二人の視線の先には、目映く光るゴールドスカルがあった。
瑞穂が何故それに牽かれたかは判らないが、相当な時間見つめたままだった。


俺は仕事のことより、訪問者がしているゴールドスカルのペンダントヘッドが気になった。瑞穂がこんなに興味を示しているのだから、何かがあっても当然だと思ったのだ。
それにそのゴールドスカルなる物が何か異様な雰囲気を醸し出していると思ったからだった。そうは言っても俺は気にも止めない振りをして依頼者と向かうことにした。あまりにも失礼だと思ったからだった。


瑞穂は恋人だったみずほちゃんのコンパクトを握り締めながら、そっとそのペンダントヘッドに触っていた。
次の瞬間瑞穂は震え上がった。それが何故なのか俺には判るはずもなかった。




 仕事の依頼はやはり浮気調査だった。
彼女が最近おかしいと言うのだ。


彼はロックグループのボーカルだと言った。
それを聞いた途端に瑞穂は又震え上がった。


(えっ、何だ?)
俺は瑞穂の霊感があることを思い出して身構えた。知人の刑事の情報ではみずほちゃんが自殺ではないとそれで見抜いたらしいのだ。

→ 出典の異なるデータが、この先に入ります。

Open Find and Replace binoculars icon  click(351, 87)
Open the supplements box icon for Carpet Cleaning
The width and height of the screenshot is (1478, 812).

 「あのぅ、もしかしたらですが……、爆裂お遊戯隊の……」
その答えは意外な物だったので拍子抜けを食らう羽目になった。
瑞穂が何かを思い出したのかは知らないが、どうやら彼は有名人のようだ。彼はそれを聞いて少し口角を上げた。
名前を知っていてくれたからだと思った。
俺もそのグループ名にとある音楽番組の映像が重なった。
そう彼は爆裂お遊戯隊のリーダー兼ボーカルのボンドー原っぱだったのだ。


(ん!? ボンドー原っぱ?)
俺は彼が有名人であることに少し快感を覚えていた。だって誰の
紹介かは知らないけど、そんな彼が俺を頼って此処まで来てくれたのだから……


「すいません。さっきからずっと考えていました。不愉快な思いをなされたのではないですか?」
瑞穂は精一杯、丁寧に謝っていた。ついでに俺も頭を下げた。
だってツルツル頭の彼がどうしょうもないほど気になっていたからだ。
爆裂お遊戯隊。
メンバー全員が、ボン何とかーと言う名前を付けていた。
爆裂のボンバーからとったらしい。
リーダーは引き付けるボンドからだそうだ。
何となくだけど、覚えているはずだ。
ついこのあいだテレビの歌番組で、売り出し中のロックグループとして紹介されたばっかだった。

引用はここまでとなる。